Okay, I have to admit that I never understood the craze of podcasts. I’m a Gen-Z so of course I have a short attention span; meaning there is no way you could have me hooked by just listening to you talking about the same thing every week. This is exactly how I felt until about a year and a half ago when I saw a video come up on my YouTube “for you” page called, “Good Children: Episode 1: Meet You At The Mall”. I quite literally discovered my two favourite people in life, that I have never even met despite feeling like I’ve known them forever, Joe Hegyes and Andrew Muscarella. Ugh, they just sound like stars. Joe and Andrew are the hosts of the absolutely addicting and loveable comedy podcast, Good Children. They met at the age of four, nowhere else but at the pool of the Hard Rock Hotel. Two closeted gay boys who were THE good children in every situation grew by each other’s side, going through every phase possible together, and did not come out to one another until their early 20s, who created content left and right that would eventually grace our screens years later. This podcast covers anything and everything you would ever want to hear. Laugh, cry, smile, and scream while listening to Joe and Andrew share what it was like to grow up as the tattle tales and teacher’s pets, and never daring to do anything that a good child would not do. Through this podcast you are transformed right into their living room, tearing up from all the laughter.
             Ah. Childhood trauma. We just love talking about that and eating it up. Despite the serious baggage that comes with it, Joe and Andrew find the perfect balance to joke about the terrible things we’ve all experienced, while also shedding light on so many issues that we can all identify with. What drew me in most about this podcast, other than the incredibly charming hosts, was their ability to be authentic right from the first 5 seconds of the very first episode. Despite Joe and Andrew being in their mid-20s, and experiencing their lives as gay men trying to figure out who they are, I, as a 19-year-old, straight girl, completely relate to almost everything they say. Growing up with a queer sister about their age, I consumed all the same media they did. As a fellow child who grew up chubby and fabulous, they completely blew my mind with all their relatable stories and content. They are truly telling my life story while broadcasting theirs. From reminiscing on the stress of asking your friend to get your towel at a pool party, so you could cover your body as you’re getting out of the water in 5th grade, to spending your days making YouTube videos that you would get miserably teased about, we survived a parallel existence!
             Even though I am not a podcast person, this show is so much more than a podcast. It’s like reliving my childhood and having someone read my mind as they tell their own stories. The way they structure each episode and have a genuine conversation where you can feel their bond grow into an even closer friendship than they already have, is a beautiful thing to witness. I’ve recommended this podcast to so many of my friends because I just know that if you have a sense of humour and love nostalgia, you will eat this up. I listen to it everywhere: on my way to campus, when I’m cooking a sad dinner in my student house, while doing my makeup, and when I’m in bed, watching them laugh with each other.
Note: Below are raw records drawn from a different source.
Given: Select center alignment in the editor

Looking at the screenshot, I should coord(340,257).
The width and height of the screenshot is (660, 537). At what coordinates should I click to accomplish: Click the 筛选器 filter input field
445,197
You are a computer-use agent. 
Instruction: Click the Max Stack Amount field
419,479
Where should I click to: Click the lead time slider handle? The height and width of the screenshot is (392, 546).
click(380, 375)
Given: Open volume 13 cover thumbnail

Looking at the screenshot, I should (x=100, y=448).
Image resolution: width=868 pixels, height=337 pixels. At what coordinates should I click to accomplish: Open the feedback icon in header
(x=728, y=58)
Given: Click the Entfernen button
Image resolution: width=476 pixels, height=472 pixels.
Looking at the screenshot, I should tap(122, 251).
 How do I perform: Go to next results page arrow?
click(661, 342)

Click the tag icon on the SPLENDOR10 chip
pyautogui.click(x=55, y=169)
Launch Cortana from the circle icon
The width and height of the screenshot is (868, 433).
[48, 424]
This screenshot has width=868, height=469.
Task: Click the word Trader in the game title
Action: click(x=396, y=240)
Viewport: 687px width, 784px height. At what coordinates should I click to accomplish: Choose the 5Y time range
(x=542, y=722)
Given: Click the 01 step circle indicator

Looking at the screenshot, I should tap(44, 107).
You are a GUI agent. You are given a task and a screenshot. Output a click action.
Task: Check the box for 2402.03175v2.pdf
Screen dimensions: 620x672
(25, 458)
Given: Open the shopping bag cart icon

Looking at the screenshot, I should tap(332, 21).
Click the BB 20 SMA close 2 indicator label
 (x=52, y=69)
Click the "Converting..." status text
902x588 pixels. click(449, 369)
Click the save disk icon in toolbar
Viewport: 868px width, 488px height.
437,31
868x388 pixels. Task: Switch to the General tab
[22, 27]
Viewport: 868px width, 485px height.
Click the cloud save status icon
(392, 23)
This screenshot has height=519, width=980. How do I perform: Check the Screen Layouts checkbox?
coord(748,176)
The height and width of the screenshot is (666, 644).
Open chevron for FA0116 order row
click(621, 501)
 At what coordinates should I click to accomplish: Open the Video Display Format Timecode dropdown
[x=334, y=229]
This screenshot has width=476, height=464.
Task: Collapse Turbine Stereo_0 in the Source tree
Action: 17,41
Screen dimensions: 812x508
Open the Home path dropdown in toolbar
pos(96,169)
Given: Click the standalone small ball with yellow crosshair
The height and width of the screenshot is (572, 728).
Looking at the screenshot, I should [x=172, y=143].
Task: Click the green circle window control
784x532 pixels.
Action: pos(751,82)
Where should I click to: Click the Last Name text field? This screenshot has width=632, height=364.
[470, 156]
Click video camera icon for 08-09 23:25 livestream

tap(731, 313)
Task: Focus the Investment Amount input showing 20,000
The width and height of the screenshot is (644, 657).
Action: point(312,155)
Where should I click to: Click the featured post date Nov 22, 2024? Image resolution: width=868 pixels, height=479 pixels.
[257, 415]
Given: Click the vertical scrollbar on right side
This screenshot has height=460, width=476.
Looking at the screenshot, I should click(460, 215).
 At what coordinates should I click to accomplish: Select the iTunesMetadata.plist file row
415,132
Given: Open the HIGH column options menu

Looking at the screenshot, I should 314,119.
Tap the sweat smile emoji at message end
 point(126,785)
             Growing up as the quintessential “good child” who always needed to get the best grades, be the leader, have control, but also be known as the innocent and well-behaved child with the best manners who enjoyed talking with the parents at a birthday party more than the kids, I am so deeply rooted in their material that it’s almost like we’re carbon copies. I feel so seen and so do all the other Rachel Berry’s who constantly craved that gold star, but were genuinely hiding behind their insecurities. We would use our identity as “the good child” to feel like we were someone amidst the crowd of kids we grew up around. We so badly wanted to be cool, and we very much were, it’s just that no one knew it yet. Hearing Joe and Andrew talk about how badly they wanted Abercrombie & Fitch and how they could barely fit into it at 12, begging their moms for it, was so parallel to my relationship with Brandy Melville at the same age, simply because of what the cool kids had; of course, this is just 1 of many resemblances between our childhoods and early adolescent experiences.
             I’m not even sure how you’re still reading this instead of being on a podcast platform, pressing play on that 1st first episode of Good Children right now, but get to it soon! From Andrew being in full drag as Cindy Lou Who and freaking out over someone being at their apartment front door, to Joe coming clean about his collection of hundreds of Webkinz, more people need to be spreading the message of Good Children, and I’ll gladly be one to do so. This podcast is, might I say, just perfect.